In such a tumultuous banking environment, consumers are looking for financial institutions that they can trust. They've been nickeled and dimed for years and are frustrated with opaque bank products which offer little value.
One way to deliver more value and deliver transparency to customers is to deploy open API platforms.
Banking as a Platform (BaaP) and Open APIs
Banks have traditionally pushed fee based products in an effort to drive growth and higher return on investment (ROI). Certain products such as mortgages and credit cards continue to perform well, generate growth, and bring in fee income. However, as new financial technologies erode the fees for payments, transfers, and certain types of loans, banks must look to generate revenue from different sources. To do so, they will have to become more transparent and create more value for customers.
Take AirBnb, Uber, and Tesla — current examples of platform based companies. As platforms, these companies provide central clearing house functions, financial processing, legal structures, application/technology, brands, marketing, regulatory compliance, and governance. Platform businesses, as Sudhir Kesavan explains, “Create a demand-side market with a remarkable product/service, then get the consumer addicted to the value the platform around the product/service provides.” Tesla differs a bit from AirBnb and Uber models and may provide a better roadmap for banks looking to transition to a platform model.
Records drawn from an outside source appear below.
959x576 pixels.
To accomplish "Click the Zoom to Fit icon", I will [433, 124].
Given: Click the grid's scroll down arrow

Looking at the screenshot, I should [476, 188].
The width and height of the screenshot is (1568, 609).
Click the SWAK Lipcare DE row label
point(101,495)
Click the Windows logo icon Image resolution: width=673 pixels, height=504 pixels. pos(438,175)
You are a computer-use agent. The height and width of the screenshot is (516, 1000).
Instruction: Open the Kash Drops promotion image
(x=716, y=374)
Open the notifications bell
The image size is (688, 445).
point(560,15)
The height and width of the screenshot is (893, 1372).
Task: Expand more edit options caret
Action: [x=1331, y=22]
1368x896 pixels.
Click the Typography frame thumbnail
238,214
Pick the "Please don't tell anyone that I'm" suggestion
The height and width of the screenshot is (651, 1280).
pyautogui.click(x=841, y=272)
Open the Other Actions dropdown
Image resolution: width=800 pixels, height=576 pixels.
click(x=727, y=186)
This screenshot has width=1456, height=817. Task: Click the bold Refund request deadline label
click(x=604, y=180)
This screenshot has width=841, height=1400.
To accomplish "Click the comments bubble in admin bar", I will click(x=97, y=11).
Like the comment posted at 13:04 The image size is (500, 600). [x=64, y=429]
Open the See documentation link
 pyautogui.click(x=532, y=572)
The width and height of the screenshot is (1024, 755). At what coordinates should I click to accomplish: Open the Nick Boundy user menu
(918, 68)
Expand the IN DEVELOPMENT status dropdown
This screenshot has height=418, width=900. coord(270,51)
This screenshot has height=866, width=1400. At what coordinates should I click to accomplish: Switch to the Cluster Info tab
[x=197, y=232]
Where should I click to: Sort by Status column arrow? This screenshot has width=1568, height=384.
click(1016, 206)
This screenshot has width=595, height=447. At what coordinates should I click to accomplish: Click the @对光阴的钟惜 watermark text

While Tesla may seem like a traditional product based (car) company, they actually integrate several services into their mobility product (such as music, energy, telecommunications, etc.) and become an integrated service provider in the process.
Similarly, banks that shift to a platform model will tend to look a lot more like service providers and a lot less like a product pushers. Instead of selling low value products to customers, banks will now be in the business of helping customers (whether they be retail or commercial) reach their financial goals using a suite of services provided by their platforms.
Previously, we covered the basics and benefits of using open APIs. Traditionally, banks have operated as a closed suite of products that are pushed externally. Now, open API platforms allow banks to develop modular or unbundled lines of business, inviting customization and innovation by outsiders. Such open platforms will help banks target customers more directly and provide specific services tailored to customer needs and demands. In addition, opening API architectures will allow banks to scale innovation much more quickly, helping them compete with hungry Fintech upstarts.
APIs Must Create Value, Share Value, & Capture Value
In simple terms, if you want customers to use and develop on your open API platforms, then your API(s) need to provide real value to your customers. It is important to note that you will not be able to harvest all of the value that you build — if you harvest 100% of the value you create, no value will flow to the customer and there will be no reason for the customer to choose your service. Instead, allow some of the value to flow to the customer, and as the customer benefits, they will adopt your platform. In this fantastic overview, 3Scale models how best to share the benefits with your customers while harvesting an appropriate return. It's all part of a major shift toward using APIs to find the ROI you're seeking.